Please continue the passage on skipping breakfast and blood sugar in type 2 diabetes, starting after its last sentence.

### STUDY TEXT
::::::::::

Many Americans are victims of diabetes and insulin resistance, thanks to the unstoppable marketing of processed foods by big food companies. And without the proper precautions, morning may be the most dangerous time for your blood sugar if you have these problems.
A study at Tel Aviv University in Israel shows that if you have type 2 diabetes and you skip breakfast, you can harmfully alter your body’s blood sugar levels throughout the rest of the day. The result: Your blood sugar levels can spike after every subsequent meal. And the body’s response to insulin, the hormone that helps take sugar out of the blood stream, will be woefully inadequate.
“Despite the fact that many studies have previously demonstrated the benefits of a high-caloric breakfast for weight loss and to regulate the glucose metabolism, very little was known regarding the effect of skipping breakfast on glycemic (blood sugar) spikes after meals throughout the entire day,” says researcher Daniela Jakubowicz. “It is quite remarkable that, for type-2 diabetic individuals, the omission of breakfast is associated with a significant increase in all-day blood sugar spikes and of HbA1C, which represents average blood glucose levels over the preceding three months.” (The compound HbA1C circulates in the blood and is formed in response to increases in blood sugar.)

::::::::::

### EXTRACTED RECORDS
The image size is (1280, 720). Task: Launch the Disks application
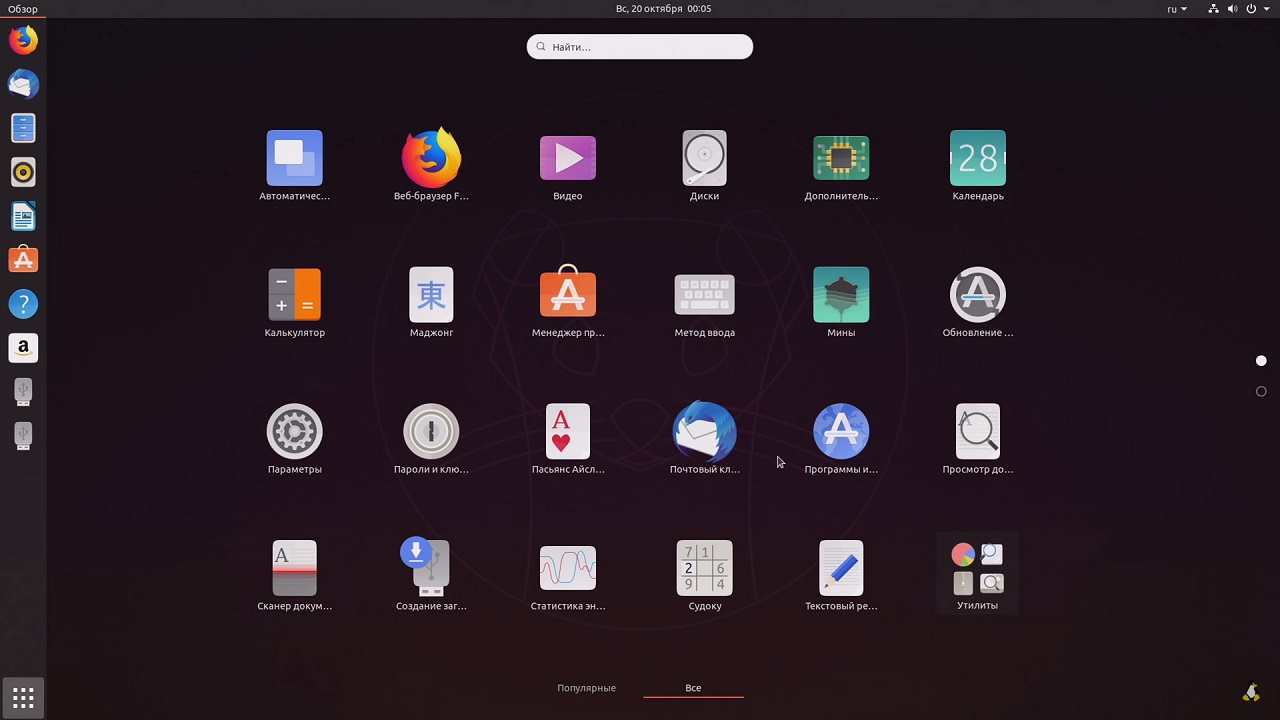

::::::::::

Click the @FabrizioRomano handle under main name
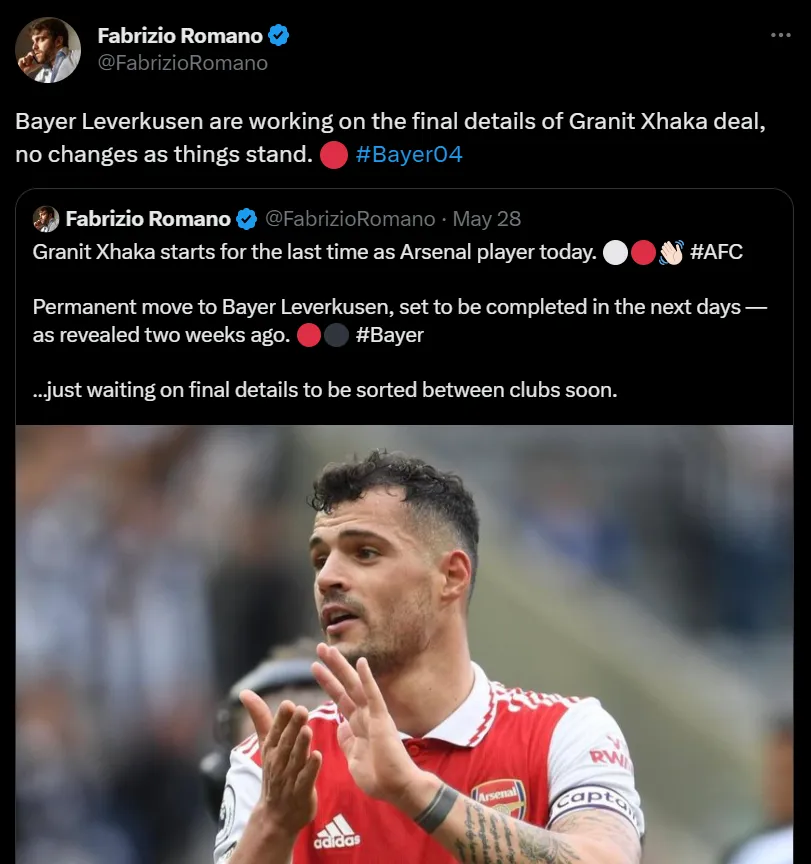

::::::::::

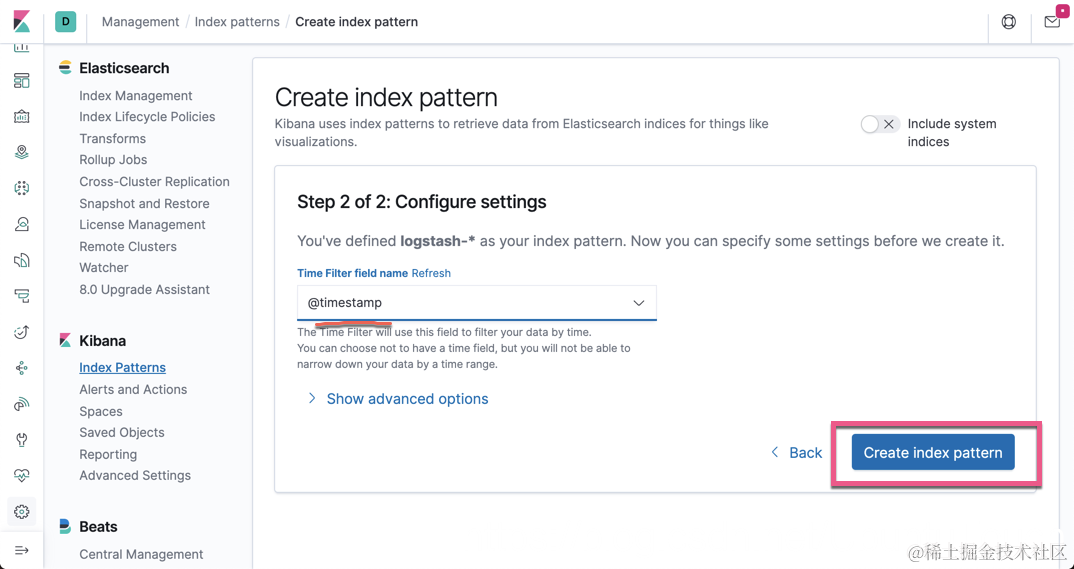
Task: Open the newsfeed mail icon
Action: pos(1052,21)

::::::::::

### RESPONSE BELOW
Before they did the study, the researchers were pretty sure skipping breakfast would do bad things to blood sugar, but they were shocked at how negative the results turned out to be.
“We theorized that the omission of breakfast would not be healthy, but it was surprising to see such a high degree of deterioration of glucose metabolism only because the participants did not eat breakfast,” says Jakubowicz.
According to the researchers, not eating until lunch can also increase the amount of fatty acids being carried in your blood. That can make insulin less effective at controlling blood sugar.
As far as I’m concerned, breakfast is usually my favorite meal so I have no problem making breakfast mandatory. I find that starting the day with a cup of coffee, an egg and fruit helps me get my brain out of the cobwebs. And I usually follow those foods with leftovers from last night’s dinner.
If you’re short on time for breakfast, throw together a smoothie using whey protein as one of the ingredients. A daily intake of 20 grams of whey protein has been shown to significantly improve insulin production and glucose metabolism.